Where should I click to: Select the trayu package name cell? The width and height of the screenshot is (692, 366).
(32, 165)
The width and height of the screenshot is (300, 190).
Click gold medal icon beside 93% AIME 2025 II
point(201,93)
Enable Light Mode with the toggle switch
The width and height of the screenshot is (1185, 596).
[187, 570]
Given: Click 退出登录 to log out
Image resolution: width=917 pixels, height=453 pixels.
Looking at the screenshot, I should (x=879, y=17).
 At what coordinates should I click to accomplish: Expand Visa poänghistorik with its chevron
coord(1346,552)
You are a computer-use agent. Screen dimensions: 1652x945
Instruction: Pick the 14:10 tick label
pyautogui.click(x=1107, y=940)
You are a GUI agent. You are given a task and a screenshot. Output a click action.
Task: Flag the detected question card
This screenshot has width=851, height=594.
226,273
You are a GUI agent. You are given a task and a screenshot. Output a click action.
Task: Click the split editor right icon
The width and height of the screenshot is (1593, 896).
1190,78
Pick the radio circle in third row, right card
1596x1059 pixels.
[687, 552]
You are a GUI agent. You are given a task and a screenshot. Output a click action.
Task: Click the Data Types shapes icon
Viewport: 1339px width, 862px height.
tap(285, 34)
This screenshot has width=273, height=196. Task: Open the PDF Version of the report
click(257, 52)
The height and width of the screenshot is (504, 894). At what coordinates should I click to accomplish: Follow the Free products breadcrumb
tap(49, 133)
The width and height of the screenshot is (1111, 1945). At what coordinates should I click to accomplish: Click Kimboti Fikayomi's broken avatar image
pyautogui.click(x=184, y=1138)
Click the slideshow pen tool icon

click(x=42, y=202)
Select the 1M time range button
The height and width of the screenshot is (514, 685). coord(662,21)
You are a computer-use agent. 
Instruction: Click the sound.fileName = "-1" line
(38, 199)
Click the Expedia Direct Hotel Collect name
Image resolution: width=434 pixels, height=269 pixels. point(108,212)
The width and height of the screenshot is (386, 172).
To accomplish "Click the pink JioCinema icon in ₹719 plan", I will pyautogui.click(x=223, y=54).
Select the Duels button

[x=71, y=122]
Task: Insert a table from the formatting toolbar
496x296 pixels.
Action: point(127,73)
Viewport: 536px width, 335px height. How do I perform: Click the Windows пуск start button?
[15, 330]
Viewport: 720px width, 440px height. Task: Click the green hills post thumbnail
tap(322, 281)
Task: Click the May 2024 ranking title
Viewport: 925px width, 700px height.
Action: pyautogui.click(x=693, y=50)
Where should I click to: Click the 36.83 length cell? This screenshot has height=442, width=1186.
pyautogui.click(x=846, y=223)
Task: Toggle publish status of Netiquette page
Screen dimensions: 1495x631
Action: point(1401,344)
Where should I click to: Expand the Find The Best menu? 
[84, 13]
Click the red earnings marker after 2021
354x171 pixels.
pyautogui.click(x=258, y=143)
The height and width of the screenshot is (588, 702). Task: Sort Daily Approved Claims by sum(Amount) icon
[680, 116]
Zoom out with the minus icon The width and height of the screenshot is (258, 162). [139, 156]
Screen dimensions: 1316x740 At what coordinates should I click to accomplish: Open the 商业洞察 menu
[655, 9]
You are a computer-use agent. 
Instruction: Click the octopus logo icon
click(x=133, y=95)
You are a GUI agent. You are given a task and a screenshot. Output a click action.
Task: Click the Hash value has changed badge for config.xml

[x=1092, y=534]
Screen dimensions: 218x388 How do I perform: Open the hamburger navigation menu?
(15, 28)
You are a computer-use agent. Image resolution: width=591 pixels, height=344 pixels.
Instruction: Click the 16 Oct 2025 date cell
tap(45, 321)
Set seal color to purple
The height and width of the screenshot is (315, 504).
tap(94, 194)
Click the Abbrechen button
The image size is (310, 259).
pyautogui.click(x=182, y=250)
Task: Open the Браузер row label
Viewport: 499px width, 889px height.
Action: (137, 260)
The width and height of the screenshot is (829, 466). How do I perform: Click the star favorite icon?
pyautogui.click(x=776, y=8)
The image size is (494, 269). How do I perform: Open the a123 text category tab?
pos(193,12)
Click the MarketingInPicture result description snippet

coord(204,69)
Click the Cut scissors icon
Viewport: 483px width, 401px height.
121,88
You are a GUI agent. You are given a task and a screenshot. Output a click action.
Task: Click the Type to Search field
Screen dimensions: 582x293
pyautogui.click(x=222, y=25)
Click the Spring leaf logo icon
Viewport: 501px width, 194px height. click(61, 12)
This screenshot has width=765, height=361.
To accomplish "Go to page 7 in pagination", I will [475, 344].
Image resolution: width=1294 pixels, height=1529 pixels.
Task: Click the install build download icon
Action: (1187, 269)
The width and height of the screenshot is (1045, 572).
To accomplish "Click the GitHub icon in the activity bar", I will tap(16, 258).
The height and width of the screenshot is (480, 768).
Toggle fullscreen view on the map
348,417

[What is needed]:
Substitute "interface agent" for every occurrence of "GUI agent" in the material above, and reproduce the rest of the material with no other changes.

[Solved exercise]:
Where should I click to: Select the trayu package name cell? The width and height of the screenshot is (692, 366).
(32, 165)
The width and height of the screenshot is (300, 190).
Click gold medal icon beside 93% AIME 2025 II
point(201,93)
Enable Light Mode with the toggle switch
The width and height of the screenshot is (1185, 596).
[187, 570]
Given: Click 退出登录 to log out
Image resolution: width=917 pixels, height=453 pixels.
Looking at the screenshot, I should (x=879, y=17).
 At what coordinates should I click to accomplish: Expand Visa poänghistorik with its chevron
coord(1346,552)
You are a computer-use agent. Screen dimensions: 1652x945
Instruction: Pick the 14:10 tick label
pyautogui.click(x=1107, y=940)
You are a interface agent. You are given a task and a screenshot. Output a click action.
Task: Flag the detected question card
This screenshot has width=851, height=594.
226,273
You are a interface agent. You are given a task and a screenshot. Output a click action.
Task: Click the split editor right icon
The width and height of the screenshot is (1593, 896).
1190,78
Pick the radio circle in third row, right card
1596x1059 pixels.
[687, 552]
You are a interface agent. You are given a task and a screenshot. Output a click action.
Task: Click the Data Types shapes icon
Viewport: 1339px width, 862px height.
tap(285, 34)
This screenshot has width=273, height=196. Task: Open the PDF Version of the report
click(257, 52)
The height and width of the screenshot is (504, 894). At what coordinates should I click to accomplish: Follow the Free products breadcrumb
tap(49, 133)
The width and height of the screenshot is (1111, 1945). At what coordinates should I click to accomplish: Click Kimboti Fikayomi's broken avatar image
pyautogui.click(x=184, y=1138)
Click the slideshow pen tool icon

click(x=42, y=202)
Select the 1M time range button
The height and width of the screenshot is (514, 685). coord(662,21)
You are a computer-use agent. 
Instruction: Click the sound.fileName = "-1" line
(38, 199)
Click the Expedia Direct Hotel Collect name
Image resolution: width=434 pixels, height=269 pixels. point(108,212)
The width and height of the screenshot is (386, 172).
To accomplish "Click the pink JioCinema icon in ₹719 plan", I will pyautogui.click(x=223, y=54).
Select the Duels button

[x=71, y=122]
Task: Insert a table from the formatting toolbar
496x296 pixels.
Action: point(127,73)
Viewport: 536px width, 335px height. How do I perform: Click the Windows пуск start button?
[15, 330]
Viewport: 720px width, 440px height. Task: Click the green hills post thumbnail
tap(322, 281)
Task: Click the May 2024 ranking title
Viewport: 925px width, 700px height.
Action: pyautogui.click(x=693, y=50)
Where should I click to: Click the 36.83 length cell? This screenshot has height=442, width=1186.
pyautogui.click(x=846, y=223)
Task: Toggle publish status of Netiquette page
Screen dimensions: 1495x631
Action: point(1401,344)
Where should I click to: Expand the Find The Best menu? 
[84, 13]
Click the red earnings marker after 2021
354x171 pixels.
pyautogui.click(x=258, y=143)
The height and width of the screenshot is (588, 702). Task: Sort Daily Approved Claims by sum(Amount) icon
[680, 116]
Zoom out with the minus icon The width and height of the screenshot is (258, 162). [139, 156]
Screen dimensions: 1316x740 At what coordinates should I click to accomplish: Open the 商业洞察 menu
[655, 9]
You are a computer-use agent. 
Instruction: Click the octopus logo icon
click(x=133, y=95)
You are a interface agent. You are given a task and a screenshot. Output a click action.
Task: Click the Hash value has changed badge for config.xml

[x=1092, y=534]
Screen dimensions: 218x388 How do I perform: Open the hamburger navigation menu?
(15, 28)
You are a computer-use agent. Image resolution: width=591 pixels, height=344 pixels.
Instruction: Click the 16 Oct 2025 date cell
tap(45, 321)
Set seal color to purple
The height and width of the screenshot is (315, 504).
tap(94, 194)
Click the Abbrechen button
The image size is (310, 259).
pyautogui.click(x=182, y=250)
Task: Open the Браузер row label
Viewport: 499px width, 889px height.
Action: (137, 260)
The width and height of the screenshot is (829, 466). How do I perform: Click the star favorite icon?
pyautogui.click(x=776, y=8)
The image size is (494, 269). How do I perform: Open the a123 text category tab?
pos(193,12)
Click the MarketingInPicture result description snippet

coord(204,69)
Click the Cut scissors icon
Viewport: 483px width, 401px height.
121,88
You are a interface agent. You are given a task and a screenshot. Output a click action.
Task: Click the Type to Search field
Screen dimensions: 582x293
pyautogui.click(x=222, y=25)
Click the Spring leaf logo icon
Viewport: 501px width, 194px height. click(61, 12)
This screenshot has width=765, height=361.
To accomplish "Go to page 7 in pagination", I will [475, 344].
Image resolution: width=1294 pixels, height=1529 pixels.
Task: Click the install build download icon
Action: (1187, 269)
The width and height of the screenshot is (1045, 572).
To accomplish "Click the GitHub icon in the activity bar", I will tap(16, 258).
The height and width of the screenshot is (480, 768).
Toggle fullscreen view on the map
348,417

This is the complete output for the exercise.